Quote the part of the records below that opens with the line containing "Click the five-star rating icons" and closes with the line containing "Looking at the", including both of those lines. Leave the pictures out of your answer.

Material provided:
----------------
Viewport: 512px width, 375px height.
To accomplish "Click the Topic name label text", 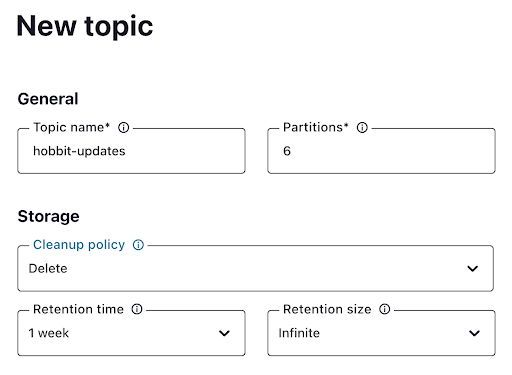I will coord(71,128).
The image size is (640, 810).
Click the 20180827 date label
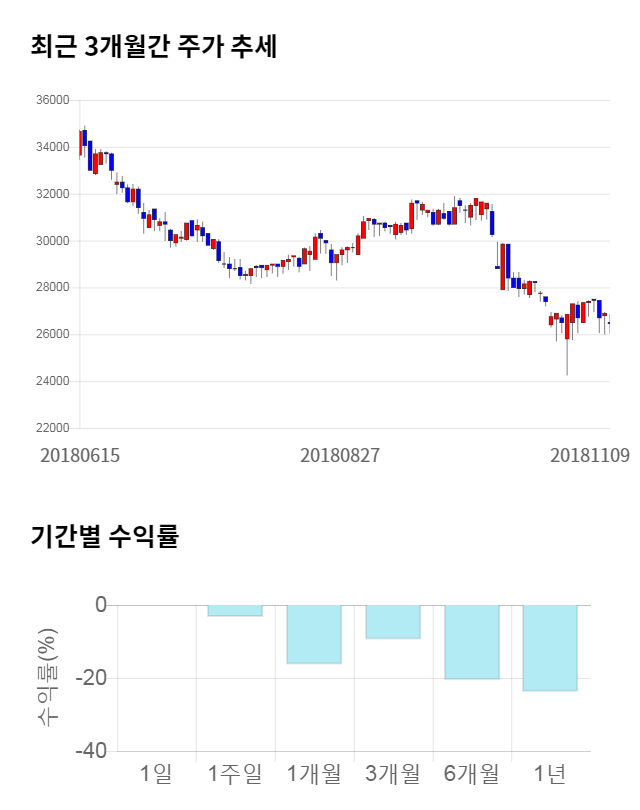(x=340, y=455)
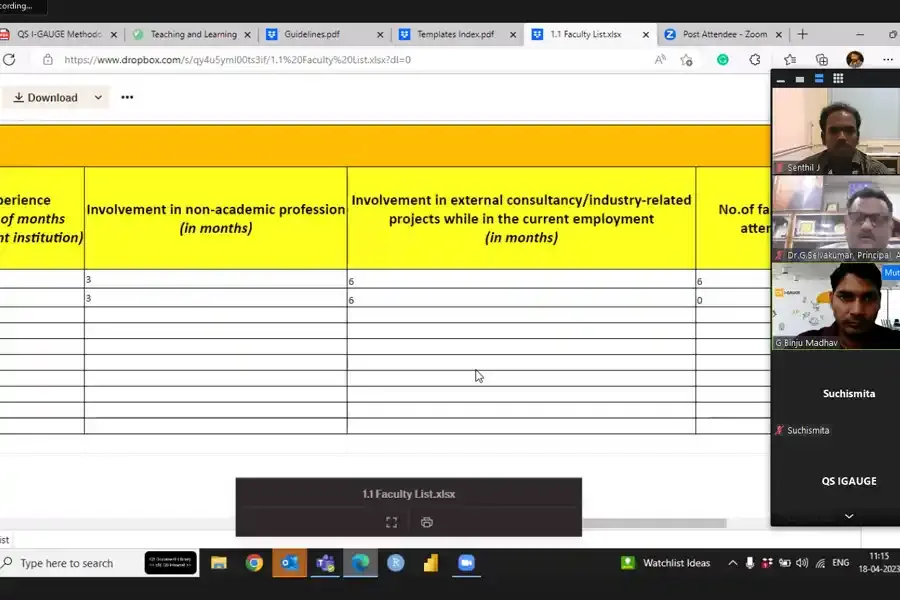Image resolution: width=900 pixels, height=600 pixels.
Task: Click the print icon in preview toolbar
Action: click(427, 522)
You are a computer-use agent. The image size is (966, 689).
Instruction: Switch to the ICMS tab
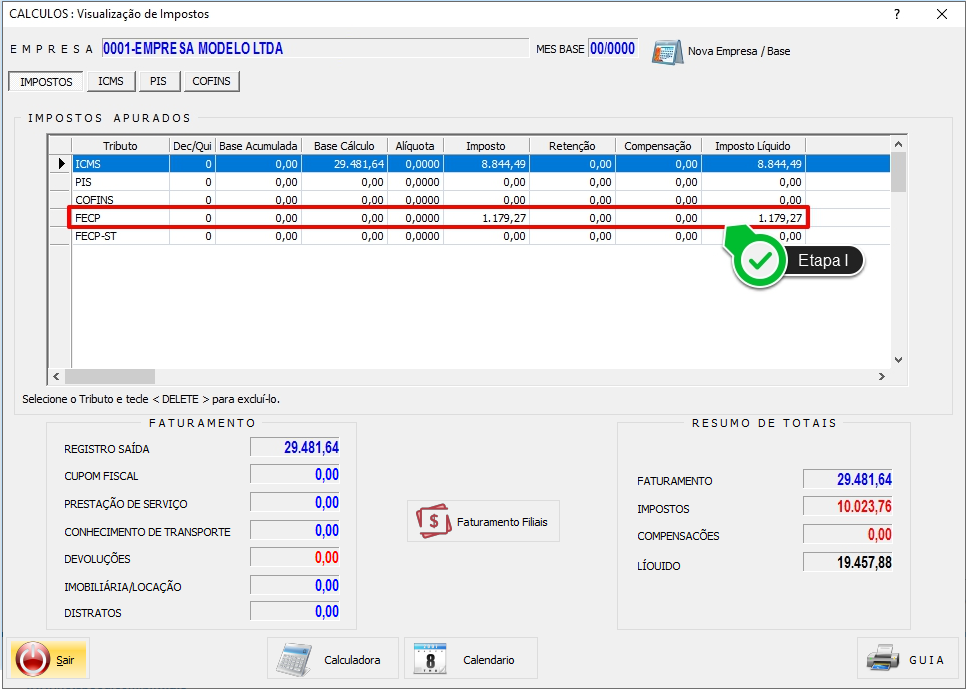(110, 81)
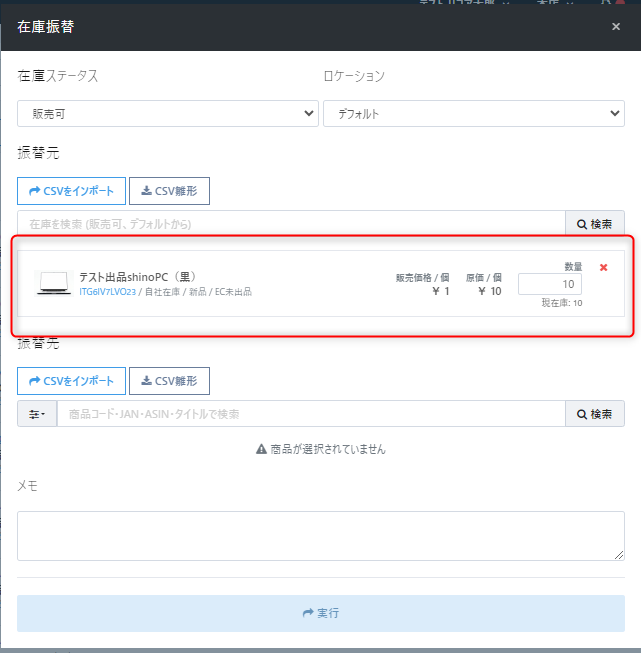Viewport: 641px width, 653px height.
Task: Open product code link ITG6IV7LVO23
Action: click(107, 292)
----------------
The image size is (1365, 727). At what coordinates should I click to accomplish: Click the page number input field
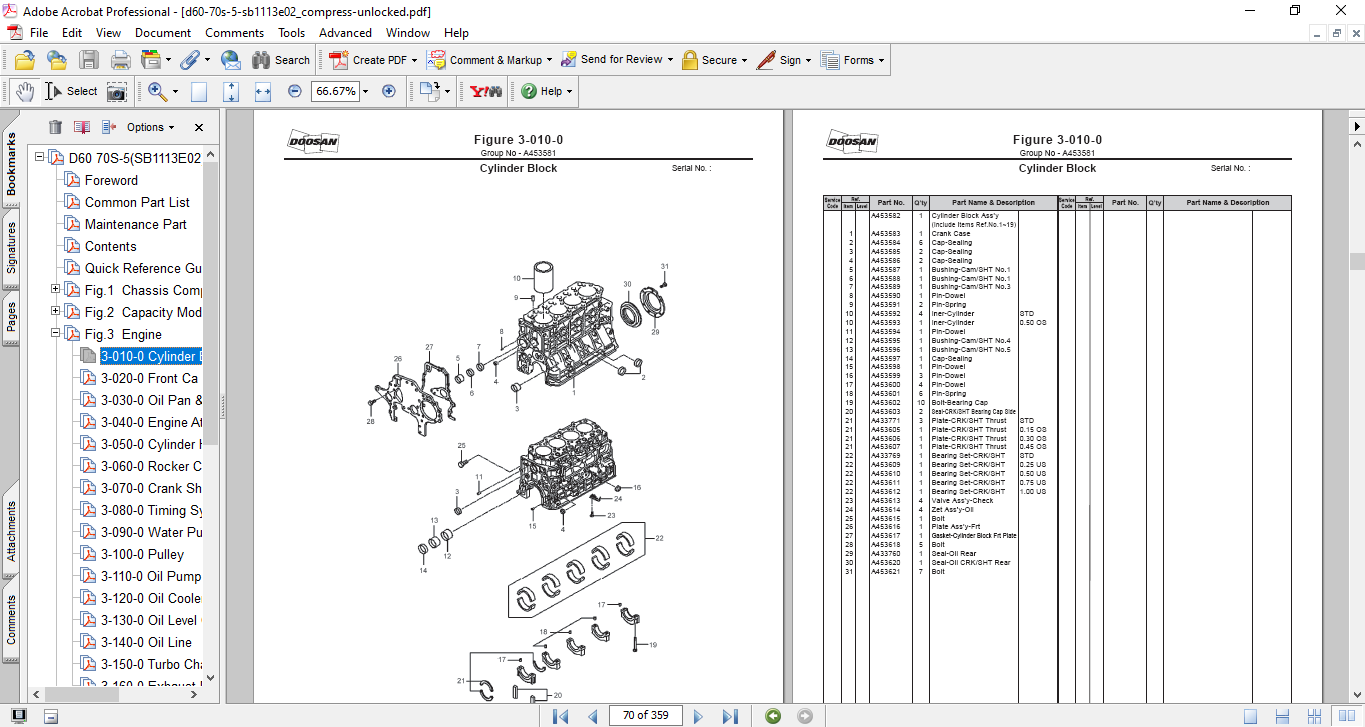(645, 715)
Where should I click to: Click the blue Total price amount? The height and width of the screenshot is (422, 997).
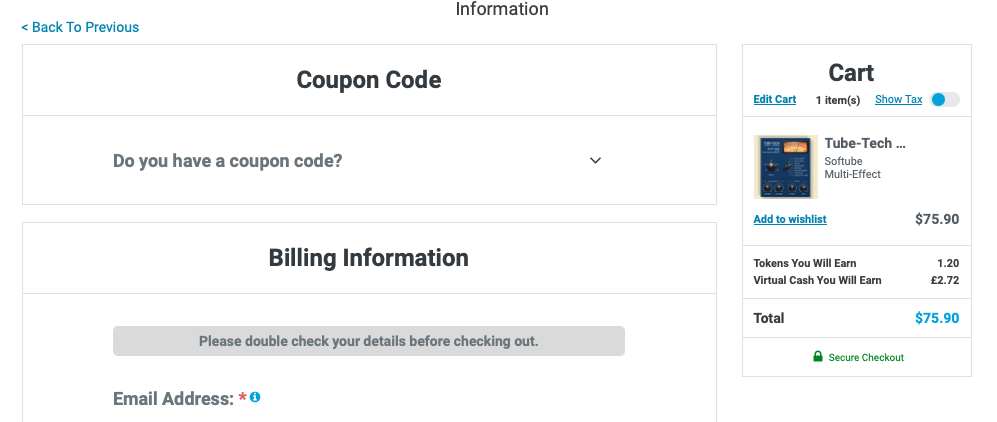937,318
----------------
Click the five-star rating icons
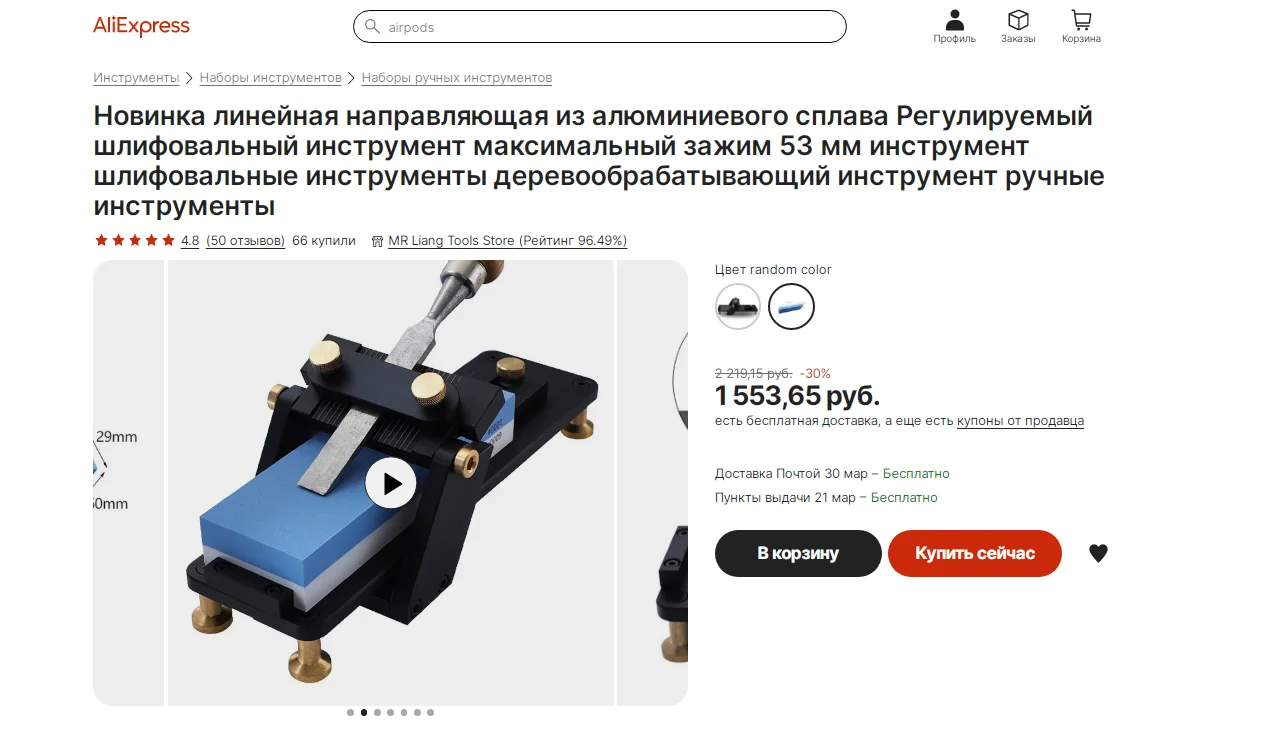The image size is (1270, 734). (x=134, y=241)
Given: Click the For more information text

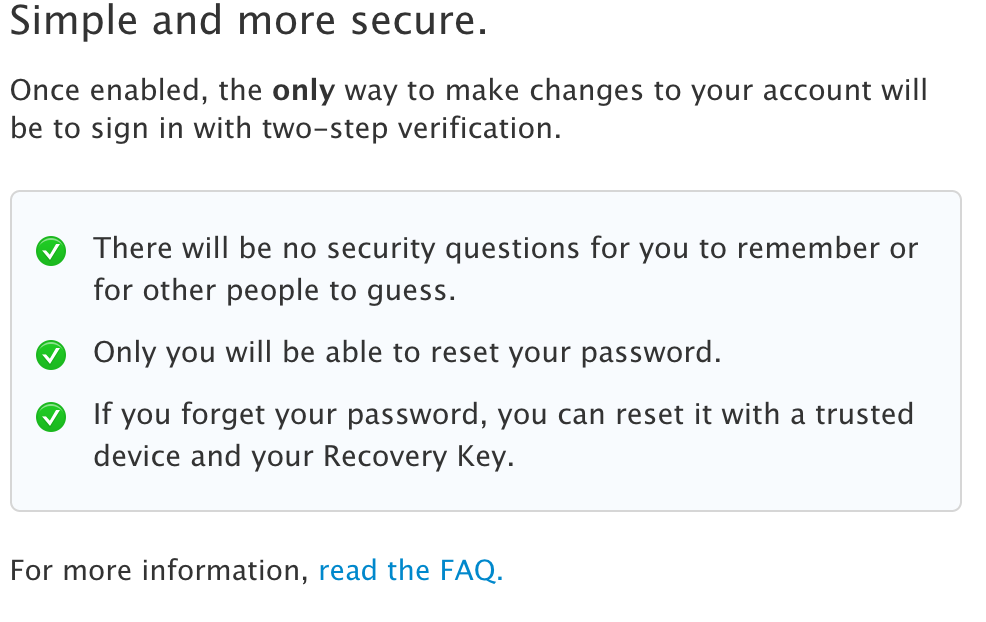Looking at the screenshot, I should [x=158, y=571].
----------------
Final result:
Click the five-star rating icons
The image size is (1270, 734). (x=134, y=241)
Given: Click the For more information text

Looking at the screenshot, I should [x=158, y=571].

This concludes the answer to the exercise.